On This Day
202 BC – Second Punic War: At the Battle of Zama, Roman legions under Scipio Africanus defeat Hannibal Barca, leader of the army defending Carthage.
The Battle of Zama was fought in 202 BC near Zama, now in Tunisia, and marked the end of the Second Punic War. A Roman army led by Publius Cornelius Scipio, with crucial support from Numidian leader Masinissa, defeated the Carthaginian army led by Hannibal.
After defeating Carthaginian and Numidian armies at the battles of Utica and the Great Plains, Scipio imposed peace terms on the Carthaginians, who had no choice but to accept them. At the same time, the Carthaginians recalled Hannibal’s army from Italy. Confident in Hannibal’s forces, the Carthaginians broke the armistice with Rome. Scipio and Hannibal confronted each other near Zama Regia. Hannibal had 36,000 infantry to Scipio’s 29,000. One third of Hannibal’s army were citizen levies, and the Romans had 6,100 cavalry to Carthage’s 4,000, as most of the Numidian cavalry that Hannibal had employed with great success in Italy had defected to the Romans.

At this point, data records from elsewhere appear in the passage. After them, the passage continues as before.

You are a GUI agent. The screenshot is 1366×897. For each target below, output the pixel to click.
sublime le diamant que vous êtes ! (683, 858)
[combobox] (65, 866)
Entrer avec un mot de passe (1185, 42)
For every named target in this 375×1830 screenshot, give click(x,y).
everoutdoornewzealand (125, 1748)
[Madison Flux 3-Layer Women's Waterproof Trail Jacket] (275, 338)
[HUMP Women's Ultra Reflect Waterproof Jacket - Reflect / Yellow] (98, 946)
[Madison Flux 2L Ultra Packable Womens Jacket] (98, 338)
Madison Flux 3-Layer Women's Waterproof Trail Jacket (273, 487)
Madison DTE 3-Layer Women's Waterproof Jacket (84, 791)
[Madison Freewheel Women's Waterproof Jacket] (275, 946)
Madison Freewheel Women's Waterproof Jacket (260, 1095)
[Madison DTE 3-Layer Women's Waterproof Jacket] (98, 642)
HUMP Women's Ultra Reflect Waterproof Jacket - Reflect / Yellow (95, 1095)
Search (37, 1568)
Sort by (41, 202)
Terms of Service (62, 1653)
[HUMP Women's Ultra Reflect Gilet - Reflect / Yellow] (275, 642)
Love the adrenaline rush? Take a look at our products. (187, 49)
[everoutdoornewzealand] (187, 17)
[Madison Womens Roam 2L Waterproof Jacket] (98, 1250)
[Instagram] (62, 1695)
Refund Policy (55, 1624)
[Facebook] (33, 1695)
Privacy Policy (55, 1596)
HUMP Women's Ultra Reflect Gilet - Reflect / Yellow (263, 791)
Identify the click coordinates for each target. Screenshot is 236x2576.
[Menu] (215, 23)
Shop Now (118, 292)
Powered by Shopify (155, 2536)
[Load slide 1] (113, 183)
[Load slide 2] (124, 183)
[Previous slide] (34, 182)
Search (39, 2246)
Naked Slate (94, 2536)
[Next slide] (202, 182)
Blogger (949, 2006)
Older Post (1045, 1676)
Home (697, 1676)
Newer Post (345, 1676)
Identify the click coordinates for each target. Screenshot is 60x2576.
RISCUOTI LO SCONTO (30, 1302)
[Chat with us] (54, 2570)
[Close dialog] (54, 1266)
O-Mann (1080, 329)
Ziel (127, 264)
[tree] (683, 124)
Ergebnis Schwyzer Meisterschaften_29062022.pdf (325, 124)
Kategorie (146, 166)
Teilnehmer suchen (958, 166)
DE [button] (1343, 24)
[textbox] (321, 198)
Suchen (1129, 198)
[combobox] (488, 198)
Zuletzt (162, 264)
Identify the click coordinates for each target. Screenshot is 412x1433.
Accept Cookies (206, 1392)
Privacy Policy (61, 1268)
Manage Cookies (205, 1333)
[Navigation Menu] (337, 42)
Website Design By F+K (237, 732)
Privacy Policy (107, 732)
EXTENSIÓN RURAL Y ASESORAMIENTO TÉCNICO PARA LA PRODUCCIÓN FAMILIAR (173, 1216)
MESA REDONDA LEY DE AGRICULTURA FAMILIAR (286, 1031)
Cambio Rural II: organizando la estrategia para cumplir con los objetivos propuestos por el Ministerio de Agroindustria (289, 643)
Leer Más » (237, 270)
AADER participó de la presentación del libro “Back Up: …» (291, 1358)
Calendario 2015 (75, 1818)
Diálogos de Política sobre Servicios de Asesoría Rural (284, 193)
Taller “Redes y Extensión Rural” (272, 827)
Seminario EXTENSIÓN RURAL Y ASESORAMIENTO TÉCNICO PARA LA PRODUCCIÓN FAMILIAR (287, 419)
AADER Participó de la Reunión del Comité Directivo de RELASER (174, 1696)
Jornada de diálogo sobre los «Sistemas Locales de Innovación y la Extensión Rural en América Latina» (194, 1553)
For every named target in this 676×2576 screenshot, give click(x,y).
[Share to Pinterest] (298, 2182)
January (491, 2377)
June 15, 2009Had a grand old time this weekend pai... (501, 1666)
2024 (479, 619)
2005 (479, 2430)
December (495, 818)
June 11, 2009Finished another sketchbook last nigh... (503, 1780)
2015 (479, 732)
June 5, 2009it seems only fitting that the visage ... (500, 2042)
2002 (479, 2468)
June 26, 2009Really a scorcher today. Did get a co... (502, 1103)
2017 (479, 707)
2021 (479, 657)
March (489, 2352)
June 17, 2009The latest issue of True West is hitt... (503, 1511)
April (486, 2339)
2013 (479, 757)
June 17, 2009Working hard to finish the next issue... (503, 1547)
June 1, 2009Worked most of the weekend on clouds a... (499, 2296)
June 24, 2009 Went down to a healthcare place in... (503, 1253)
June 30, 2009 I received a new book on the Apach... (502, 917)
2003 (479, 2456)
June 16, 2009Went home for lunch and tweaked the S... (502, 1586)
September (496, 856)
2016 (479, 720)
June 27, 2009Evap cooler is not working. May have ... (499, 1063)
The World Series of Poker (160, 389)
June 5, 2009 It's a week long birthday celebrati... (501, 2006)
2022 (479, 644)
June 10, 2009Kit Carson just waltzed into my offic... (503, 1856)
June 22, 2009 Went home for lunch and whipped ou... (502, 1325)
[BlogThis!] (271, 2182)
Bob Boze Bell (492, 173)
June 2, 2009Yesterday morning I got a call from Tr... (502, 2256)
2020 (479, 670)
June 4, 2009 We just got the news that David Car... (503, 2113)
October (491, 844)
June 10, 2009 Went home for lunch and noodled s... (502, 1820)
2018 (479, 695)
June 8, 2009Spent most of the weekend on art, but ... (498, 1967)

Hannibal also employed 80 war elephants. The elephants opened the battle by charging the main Roman army. Scipio’s soldiers avoided the elephants by opening their ranks and then drove them off with missiles. The Roman and Numidian cavalry subsequently defeated the Carthaginian cavalry and chased them from the battlefield. Hannibal’s first line of mercenaries attacked Scipio’s infantry and were defeated. The second line of citizen levies and the mercenaries’ remnants assaulted and inflicted heavy losses on the Roman first line. The Roman second line joined the struggle and pushed back the Carthaginian assault. Hannibal’s third line of veterans, reinforced by the citizen levies and mercenaries, faced off against the Roman army, which had been redeployed into a single line. The combat was fierce and evenly matched. Finally, Scipio’s cavalry returned to the battle and attacked Hannibal’s army in the rear, routing and destroying it.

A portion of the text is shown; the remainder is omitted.